PROBLEM TO SOLVE: Write out the part of the forum thread on the absolute value mapping from "Is this notation" to "if this helps.", copying it word for word.

# Thread: is f: x → |x| a function of x?

1. ## is f: x → |x| a function of x?

"Determine whether or not the mapping of f: x → |x| is a function of x and explain your answer."

Hey, this is a question on a calculus worksheet I've been given that I've never seen before in the book and I'm not entirely sure of how to answer this. If someone could point me in the right direction, I'd appreciate it. Thanks.

2. How did you define a function in your class notes? Does $\displaystyle f : x \mapsto |x|$ answer that definition?

3. Originally Posted by Defunkt
How did you define a function in your class notes? Does $\displaystyle f : x \mapsto |x|$ answer that definition?
My problem is I don't really understand the notation..

I know that an input value of a function cannot have two different output values..

Is this notation telling me that there are two different outputs for a single input?

4. This notation is the same as:

$\displaystyle f(x) = |x|$

if this helps.

[Text and item location entries]
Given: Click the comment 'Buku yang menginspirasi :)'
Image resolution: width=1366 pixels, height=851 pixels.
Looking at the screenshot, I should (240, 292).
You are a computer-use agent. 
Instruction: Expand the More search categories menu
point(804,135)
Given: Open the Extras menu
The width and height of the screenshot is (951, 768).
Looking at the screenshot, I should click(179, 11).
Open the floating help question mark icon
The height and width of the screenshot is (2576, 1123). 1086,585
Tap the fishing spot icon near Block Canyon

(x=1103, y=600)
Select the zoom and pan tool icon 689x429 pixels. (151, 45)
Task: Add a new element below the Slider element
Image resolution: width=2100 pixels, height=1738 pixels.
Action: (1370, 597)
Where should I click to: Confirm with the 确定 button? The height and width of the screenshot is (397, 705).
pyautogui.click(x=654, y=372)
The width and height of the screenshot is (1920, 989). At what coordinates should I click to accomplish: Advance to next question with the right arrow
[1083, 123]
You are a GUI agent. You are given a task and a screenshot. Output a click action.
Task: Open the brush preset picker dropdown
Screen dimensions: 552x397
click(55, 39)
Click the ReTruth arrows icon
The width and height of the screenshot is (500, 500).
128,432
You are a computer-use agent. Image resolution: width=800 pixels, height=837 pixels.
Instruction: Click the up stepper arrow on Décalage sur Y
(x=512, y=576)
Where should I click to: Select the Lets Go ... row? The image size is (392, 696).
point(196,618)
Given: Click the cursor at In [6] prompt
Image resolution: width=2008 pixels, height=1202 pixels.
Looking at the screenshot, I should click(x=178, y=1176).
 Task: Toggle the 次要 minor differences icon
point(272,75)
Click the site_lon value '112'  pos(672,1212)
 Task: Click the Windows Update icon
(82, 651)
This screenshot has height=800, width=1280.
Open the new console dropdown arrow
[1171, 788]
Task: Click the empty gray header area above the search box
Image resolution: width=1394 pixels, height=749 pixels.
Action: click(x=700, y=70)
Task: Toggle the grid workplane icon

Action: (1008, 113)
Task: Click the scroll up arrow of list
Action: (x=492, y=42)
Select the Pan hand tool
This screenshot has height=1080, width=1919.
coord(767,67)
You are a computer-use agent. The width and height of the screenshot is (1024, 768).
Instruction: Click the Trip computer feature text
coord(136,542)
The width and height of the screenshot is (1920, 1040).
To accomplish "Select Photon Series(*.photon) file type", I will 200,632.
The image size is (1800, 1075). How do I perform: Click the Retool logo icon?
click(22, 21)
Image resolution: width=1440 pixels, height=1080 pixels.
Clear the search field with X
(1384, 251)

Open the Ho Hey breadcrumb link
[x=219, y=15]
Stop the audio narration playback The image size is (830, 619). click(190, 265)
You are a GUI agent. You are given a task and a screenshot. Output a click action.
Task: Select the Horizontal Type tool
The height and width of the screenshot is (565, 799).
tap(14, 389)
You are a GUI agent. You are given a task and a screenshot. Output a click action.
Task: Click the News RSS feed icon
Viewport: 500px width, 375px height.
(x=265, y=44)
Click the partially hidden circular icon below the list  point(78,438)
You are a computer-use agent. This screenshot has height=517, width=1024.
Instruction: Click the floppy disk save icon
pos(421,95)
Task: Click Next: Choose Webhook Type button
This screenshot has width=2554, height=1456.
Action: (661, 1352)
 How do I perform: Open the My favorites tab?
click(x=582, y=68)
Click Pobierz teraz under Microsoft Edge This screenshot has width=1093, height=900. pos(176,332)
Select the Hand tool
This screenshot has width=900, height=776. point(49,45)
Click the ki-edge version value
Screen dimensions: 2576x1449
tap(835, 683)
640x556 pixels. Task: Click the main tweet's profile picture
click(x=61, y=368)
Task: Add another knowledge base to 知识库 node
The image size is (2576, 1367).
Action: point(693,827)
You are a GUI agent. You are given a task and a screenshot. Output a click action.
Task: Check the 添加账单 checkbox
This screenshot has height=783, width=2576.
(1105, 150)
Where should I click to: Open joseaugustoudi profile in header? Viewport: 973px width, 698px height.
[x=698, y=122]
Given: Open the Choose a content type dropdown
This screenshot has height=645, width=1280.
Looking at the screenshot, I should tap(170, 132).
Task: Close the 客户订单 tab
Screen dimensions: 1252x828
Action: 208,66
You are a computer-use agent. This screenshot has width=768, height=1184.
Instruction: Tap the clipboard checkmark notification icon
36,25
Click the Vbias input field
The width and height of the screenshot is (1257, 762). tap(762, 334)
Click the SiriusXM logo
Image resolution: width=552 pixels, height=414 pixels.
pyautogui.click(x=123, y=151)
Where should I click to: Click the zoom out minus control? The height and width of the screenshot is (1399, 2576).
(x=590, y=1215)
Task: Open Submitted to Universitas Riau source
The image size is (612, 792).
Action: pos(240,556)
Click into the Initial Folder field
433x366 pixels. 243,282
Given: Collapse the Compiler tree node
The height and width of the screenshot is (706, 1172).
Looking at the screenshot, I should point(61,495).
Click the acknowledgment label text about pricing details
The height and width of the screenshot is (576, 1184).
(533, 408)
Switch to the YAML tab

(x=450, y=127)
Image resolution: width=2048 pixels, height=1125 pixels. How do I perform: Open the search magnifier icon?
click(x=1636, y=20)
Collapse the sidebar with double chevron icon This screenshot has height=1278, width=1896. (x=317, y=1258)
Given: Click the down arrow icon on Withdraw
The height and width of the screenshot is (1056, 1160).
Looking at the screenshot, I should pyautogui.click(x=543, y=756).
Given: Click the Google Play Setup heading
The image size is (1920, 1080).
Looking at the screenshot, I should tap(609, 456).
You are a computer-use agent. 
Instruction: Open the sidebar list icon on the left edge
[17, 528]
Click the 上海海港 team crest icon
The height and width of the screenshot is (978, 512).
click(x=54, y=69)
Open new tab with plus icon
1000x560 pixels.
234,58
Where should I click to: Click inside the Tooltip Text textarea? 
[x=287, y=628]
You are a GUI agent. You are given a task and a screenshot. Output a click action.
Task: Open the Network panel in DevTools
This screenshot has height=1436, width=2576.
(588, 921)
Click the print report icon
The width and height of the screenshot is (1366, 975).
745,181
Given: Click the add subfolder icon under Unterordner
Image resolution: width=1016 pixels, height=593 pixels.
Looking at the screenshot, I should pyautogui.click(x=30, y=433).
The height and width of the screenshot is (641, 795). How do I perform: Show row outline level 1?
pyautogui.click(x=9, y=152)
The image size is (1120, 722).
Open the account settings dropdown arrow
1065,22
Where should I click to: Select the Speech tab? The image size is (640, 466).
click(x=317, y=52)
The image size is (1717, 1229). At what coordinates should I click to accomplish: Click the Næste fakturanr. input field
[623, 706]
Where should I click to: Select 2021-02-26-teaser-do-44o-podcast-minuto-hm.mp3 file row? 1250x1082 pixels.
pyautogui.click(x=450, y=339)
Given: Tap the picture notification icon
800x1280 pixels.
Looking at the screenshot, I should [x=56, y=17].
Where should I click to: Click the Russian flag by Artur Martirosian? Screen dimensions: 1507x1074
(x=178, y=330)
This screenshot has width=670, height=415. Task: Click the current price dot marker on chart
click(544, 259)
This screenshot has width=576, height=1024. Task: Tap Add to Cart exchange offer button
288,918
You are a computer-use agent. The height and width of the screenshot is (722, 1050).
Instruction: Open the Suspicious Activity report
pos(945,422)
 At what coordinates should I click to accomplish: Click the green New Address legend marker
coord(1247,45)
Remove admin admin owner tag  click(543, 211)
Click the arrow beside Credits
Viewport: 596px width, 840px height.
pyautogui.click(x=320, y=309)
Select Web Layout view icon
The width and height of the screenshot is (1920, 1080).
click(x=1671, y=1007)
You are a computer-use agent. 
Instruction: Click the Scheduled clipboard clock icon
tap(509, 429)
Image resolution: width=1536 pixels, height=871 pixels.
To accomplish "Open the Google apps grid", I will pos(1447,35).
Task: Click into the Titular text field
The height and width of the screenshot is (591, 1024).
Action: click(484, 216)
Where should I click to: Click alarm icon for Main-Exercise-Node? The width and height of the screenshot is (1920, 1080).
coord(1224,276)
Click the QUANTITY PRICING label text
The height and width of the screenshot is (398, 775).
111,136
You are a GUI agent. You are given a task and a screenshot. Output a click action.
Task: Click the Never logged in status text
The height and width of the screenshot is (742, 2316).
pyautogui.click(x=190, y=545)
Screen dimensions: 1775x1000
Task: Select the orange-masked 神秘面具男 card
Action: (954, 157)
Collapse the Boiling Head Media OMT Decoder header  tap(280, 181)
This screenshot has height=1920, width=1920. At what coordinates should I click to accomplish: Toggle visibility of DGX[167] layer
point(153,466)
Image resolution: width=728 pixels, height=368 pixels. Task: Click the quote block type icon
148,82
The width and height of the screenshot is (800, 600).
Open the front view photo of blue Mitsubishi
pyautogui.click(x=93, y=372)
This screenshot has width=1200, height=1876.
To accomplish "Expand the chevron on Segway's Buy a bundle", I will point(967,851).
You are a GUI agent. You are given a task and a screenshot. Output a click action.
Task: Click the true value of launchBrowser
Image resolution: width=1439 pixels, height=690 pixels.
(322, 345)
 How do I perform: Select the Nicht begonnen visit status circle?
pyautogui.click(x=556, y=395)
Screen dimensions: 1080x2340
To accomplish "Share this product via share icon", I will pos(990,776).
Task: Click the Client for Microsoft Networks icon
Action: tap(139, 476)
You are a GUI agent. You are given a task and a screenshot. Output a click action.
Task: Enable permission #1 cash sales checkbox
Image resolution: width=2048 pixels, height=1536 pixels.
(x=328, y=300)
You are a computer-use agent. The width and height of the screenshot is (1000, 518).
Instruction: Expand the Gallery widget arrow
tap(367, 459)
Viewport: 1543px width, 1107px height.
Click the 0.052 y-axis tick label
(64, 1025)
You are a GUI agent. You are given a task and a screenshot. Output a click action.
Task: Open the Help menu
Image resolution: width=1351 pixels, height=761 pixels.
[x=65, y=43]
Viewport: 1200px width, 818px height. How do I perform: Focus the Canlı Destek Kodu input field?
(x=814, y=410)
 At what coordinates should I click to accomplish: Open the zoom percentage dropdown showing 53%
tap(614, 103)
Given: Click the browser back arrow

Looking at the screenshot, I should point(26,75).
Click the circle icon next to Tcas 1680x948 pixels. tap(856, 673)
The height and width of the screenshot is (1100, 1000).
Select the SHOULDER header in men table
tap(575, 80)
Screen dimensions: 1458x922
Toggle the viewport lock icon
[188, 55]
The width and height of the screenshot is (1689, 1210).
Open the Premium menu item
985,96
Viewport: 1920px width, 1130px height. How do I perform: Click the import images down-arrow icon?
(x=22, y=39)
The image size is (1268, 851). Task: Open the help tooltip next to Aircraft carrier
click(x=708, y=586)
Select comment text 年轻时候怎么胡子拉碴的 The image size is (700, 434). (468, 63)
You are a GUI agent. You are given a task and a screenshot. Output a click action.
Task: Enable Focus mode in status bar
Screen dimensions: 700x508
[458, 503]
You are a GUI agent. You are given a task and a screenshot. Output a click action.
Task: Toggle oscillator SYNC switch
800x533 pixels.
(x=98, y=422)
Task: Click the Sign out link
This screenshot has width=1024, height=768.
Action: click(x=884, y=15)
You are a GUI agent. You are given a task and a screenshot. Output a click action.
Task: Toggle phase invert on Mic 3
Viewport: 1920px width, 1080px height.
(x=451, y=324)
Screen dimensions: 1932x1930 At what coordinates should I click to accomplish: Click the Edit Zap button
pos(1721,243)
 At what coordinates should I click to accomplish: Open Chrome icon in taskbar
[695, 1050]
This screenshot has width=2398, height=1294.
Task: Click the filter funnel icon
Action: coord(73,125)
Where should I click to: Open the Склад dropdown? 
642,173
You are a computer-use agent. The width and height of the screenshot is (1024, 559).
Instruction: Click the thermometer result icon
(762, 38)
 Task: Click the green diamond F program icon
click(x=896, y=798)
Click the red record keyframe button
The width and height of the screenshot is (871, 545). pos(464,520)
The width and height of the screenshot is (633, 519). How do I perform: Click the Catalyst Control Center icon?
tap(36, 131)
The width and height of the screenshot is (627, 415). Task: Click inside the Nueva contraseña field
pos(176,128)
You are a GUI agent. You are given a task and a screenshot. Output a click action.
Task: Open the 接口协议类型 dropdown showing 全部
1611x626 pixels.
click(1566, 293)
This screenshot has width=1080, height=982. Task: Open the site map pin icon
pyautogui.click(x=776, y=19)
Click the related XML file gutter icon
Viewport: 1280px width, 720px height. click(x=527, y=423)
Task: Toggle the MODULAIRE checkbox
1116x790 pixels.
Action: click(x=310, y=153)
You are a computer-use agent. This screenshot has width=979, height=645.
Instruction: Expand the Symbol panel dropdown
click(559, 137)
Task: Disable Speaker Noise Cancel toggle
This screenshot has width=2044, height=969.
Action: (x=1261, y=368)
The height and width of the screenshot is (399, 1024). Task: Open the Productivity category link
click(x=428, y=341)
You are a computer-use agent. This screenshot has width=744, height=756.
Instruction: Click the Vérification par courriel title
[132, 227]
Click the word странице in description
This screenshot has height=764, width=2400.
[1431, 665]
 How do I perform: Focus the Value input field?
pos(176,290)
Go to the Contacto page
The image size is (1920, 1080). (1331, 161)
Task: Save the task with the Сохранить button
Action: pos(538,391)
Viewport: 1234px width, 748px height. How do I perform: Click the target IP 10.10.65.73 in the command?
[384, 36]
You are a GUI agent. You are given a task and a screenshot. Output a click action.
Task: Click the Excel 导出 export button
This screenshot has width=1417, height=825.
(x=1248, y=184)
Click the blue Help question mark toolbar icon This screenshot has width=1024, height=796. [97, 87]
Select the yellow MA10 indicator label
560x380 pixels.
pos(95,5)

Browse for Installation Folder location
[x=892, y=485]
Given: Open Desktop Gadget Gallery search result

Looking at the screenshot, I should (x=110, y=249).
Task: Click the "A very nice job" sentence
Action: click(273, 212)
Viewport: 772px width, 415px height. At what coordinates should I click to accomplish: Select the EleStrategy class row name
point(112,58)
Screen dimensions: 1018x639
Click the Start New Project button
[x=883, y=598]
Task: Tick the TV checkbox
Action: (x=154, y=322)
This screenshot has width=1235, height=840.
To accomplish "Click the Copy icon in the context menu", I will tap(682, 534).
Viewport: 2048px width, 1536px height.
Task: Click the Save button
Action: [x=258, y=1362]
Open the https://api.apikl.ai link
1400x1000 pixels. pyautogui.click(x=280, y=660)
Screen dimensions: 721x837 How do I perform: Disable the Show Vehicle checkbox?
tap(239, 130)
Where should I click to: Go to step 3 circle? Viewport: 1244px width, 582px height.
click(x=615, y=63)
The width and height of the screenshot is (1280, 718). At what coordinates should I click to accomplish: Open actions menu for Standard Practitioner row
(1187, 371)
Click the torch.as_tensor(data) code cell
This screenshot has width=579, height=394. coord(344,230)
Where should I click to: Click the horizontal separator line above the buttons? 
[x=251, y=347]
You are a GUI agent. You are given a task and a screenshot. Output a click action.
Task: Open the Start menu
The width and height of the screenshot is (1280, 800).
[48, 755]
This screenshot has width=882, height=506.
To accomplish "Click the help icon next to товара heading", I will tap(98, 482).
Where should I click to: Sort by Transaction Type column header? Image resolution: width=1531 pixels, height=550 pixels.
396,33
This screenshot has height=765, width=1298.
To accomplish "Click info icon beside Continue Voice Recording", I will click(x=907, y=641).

CORRECT ANSWER:
Is this notation telling me that there are two different outputs for a single input?

4. This notation is the same as:

$\displaystyle f(x) = |x|$

if this helps.